Whether cultured meats would see widespread acceptance in the U.S. is still uncertain. That’s why their purveyors intend to enlist restaurants as apostles.

“Chefs are the best partners,” says Savir. “They understand meats, how to use it, how to explore with it.”

All of the suppliers interviewed intend to work with chefs to snag the public’s interest and allay any doubts about the quality and integrity of their products.

“Chefs also look at climate change, at animal agriculture, at trends in consumer eating habits, and they understand that the food system is evolving,” says Noyes.

Studies show they’re also avid first adopters. In a survey conducted by SuperMeat, 86% of chefs say they are interested in serving cultured meat or poultry, and 76% say they’re unfazed by the higher price.

Chefs get on board

Dominique Crenn, the celebrated San Francisco chef, pulled all land-grown meats off her menu in 2019 because of the environmental impact of traditional animal husbandry. But she’s agreed to put Upside Foods’ cultured proteins on the menu at three of her restaurants as soon as federal regulators give a green light.

Restaurateur Kimball Musk, the brother of serial entrepreneur Elon Musk, is listed by Upside Foods as an investor, as are industry suppliers Cargill and Tyson. The company describes its relationship with Crenn as a partnership and says she’ll assist in developing recipes for Upside chicken.

In March, celebrity chef and humanitarian Jose Andres similarly pledged to put Good Meat’s chicken on the menu of one of his restaurants in Washington, D.C. Neither Andres nor Good Meat have revealed which restaurant that will be, but the supplier said the meat will be priced comparably to other chicken selections on the establishment’s bill of fare. (Andres also holds a seat on Good Meat’s board.)

As with other ingested materials, the meat requires the regulatory approval of the Food & Drug Administration, the federal agency that certifies a new product is safe, as well as the watchdog of the nation’s meat supply, the U.S. Department of Agriculture. 
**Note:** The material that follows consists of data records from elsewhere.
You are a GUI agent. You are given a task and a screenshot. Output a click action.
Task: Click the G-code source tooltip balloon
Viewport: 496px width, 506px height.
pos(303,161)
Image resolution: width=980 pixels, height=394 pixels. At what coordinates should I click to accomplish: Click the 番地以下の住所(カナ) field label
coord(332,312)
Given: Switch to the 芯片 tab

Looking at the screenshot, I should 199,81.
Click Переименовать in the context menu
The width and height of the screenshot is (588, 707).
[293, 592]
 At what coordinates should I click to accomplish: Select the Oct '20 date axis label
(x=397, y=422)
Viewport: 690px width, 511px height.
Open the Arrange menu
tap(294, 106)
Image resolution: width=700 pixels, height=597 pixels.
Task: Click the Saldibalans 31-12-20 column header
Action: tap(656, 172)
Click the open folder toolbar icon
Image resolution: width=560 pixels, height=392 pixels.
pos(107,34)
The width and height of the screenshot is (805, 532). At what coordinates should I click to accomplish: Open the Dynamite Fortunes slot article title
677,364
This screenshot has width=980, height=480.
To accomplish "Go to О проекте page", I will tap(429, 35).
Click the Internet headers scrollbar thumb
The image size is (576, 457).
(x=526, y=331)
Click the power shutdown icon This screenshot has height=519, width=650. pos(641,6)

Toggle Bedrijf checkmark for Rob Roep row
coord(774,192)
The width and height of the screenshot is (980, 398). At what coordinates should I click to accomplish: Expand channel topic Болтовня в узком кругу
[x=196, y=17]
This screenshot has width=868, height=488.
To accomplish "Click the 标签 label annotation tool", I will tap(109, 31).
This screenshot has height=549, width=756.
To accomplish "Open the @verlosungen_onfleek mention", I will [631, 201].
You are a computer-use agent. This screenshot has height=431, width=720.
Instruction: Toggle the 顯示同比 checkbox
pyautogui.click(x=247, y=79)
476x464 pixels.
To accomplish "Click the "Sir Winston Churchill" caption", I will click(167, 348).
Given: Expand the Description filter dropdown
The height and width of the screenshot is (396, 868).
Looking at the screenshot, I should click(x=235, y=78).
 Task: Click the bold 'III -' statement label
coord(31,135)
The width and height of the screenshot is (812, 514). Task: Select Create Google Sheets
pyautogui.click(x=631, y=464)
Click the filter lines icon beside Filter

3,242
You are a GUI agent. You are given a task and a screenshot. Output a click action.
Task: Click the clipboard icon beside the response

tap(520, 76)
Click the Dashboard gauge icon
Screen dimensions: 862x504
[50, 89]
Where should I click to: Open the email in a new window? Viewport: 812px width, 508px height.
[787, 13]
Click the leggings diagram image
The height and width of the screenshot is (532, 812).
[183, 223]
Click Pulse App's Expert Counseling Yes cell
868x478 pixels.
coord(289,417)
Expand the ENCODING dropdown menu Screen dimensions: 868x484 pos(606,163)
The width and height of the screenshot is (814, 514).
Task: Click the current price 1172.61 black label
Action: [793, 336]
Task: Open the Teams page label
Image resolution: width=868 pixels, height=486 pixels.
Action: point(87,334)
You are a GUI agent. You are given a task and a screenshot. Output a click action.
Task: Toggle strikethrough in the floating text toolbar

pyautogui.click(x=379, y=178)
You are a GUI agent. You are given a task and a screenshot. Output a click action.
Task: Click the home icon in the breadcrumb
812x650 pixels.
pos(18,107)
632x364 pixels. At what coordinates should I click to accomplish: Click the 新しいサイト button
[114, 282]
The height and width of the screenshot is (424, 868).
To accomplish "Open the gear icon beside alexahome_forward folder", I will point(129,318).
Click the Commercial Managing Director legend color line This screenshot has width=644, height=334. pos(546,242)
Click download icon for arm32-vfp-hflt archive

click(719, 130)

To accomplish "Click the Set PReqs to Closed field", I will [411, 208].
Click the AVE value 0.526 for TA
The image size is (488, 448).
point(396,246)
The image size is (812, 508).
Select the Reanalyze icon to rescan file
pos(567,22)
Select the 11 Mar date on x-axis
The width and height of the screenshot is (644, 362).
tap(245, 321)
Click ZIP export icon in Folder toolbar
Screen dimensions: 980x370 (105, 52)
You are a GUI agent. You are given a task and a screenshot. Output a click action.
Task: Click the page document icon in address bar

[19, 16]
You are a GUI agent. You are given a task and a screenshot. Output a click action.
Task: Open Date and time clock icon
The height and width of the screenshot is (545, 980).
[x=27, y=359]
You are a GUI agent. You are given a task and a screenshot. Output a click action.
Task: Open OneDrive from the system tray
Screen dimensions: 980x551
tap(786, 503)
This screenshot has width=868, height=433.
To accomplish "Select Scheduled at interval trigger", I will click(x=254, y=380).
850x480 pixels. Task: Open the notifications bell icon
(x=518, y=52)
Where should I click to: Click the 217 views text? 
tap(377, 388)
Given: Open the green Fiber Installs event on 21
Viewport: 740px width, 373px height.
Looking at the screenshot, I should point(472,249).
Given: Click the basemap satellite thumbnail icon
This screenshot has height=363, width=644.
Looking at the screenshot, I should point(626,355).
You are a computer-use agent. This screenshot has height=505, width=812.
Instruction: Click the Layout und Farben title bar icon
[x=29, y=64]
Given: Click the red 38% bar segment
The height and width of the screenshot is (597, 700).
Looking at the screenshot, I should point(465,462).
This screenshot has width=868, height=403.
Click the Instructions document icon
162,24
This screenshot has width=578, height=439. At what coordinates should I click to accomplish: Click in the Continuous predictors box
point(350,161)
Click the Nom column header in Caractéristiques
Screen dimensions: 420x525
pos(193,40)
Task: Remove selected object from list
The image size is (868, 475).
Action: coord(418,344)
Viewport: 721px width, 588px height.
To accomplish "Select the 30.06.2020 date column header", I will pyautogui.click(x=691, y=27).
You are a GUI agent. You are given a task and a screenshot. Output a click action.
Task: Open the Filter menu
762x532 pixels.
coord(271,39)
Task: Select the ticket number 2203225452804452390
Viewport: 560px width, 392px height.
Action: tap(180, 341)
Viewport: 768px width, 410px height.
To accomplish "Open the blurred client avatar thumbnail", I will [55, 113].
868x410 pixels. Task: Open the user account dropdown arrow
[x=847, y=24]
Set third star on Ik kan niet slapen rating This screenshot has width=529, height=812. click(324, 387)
And the industry may catch a tailwind from the White Hoise. President Biden has directed his administration to study the opportunities, advantages and challenges of what he calls “biomanufacturing.”

“It transitioned in the last two years from some sort of scientific promise to a commercially viable option.”

The FDA has already approved the cultured chicken produced by two companies, Good Meat and Upside Foods. Now, they and the handful of other cultivated-meat suppliers are awaiting a final go-ahead from the USDA to sell their proteins to restaurants in the U.S.

“That will be completed in a couple of weeks, a couple of months, maybe longer—we don’t know,” says Savir.  But he no longer speculates the process will take years. SuperMeat plans to have its cultured chicken on the global market by the end of 2024.

“The cultured-meat industry is only about six years old,” says Savir. “It transitioned in the last two years from some sort of scientific promise to a commercially viable option.”

And with chefs ushering in a new type of food, consumers will likely follow. At least that’s what Good Meat found in Singapore.

“We think the same will be true in the United States,” says Noyes, “but it’s going to take time and it’s going to take education, by us and the broader industry, to communicate to consumers what this is.”

Research supports the optimism. Sales of cultured meats should rise globally at a compound annual rate of 15%, to $450 million, by 2030, according to a study from Custom Market Insights.

“We’re introducing technology to meat production, and this is just the starting point,” says Savir. “Once the consumers embrace that, and I really believe they will, the industry will be able to grow geometrically,” feeding more people at a lower cost.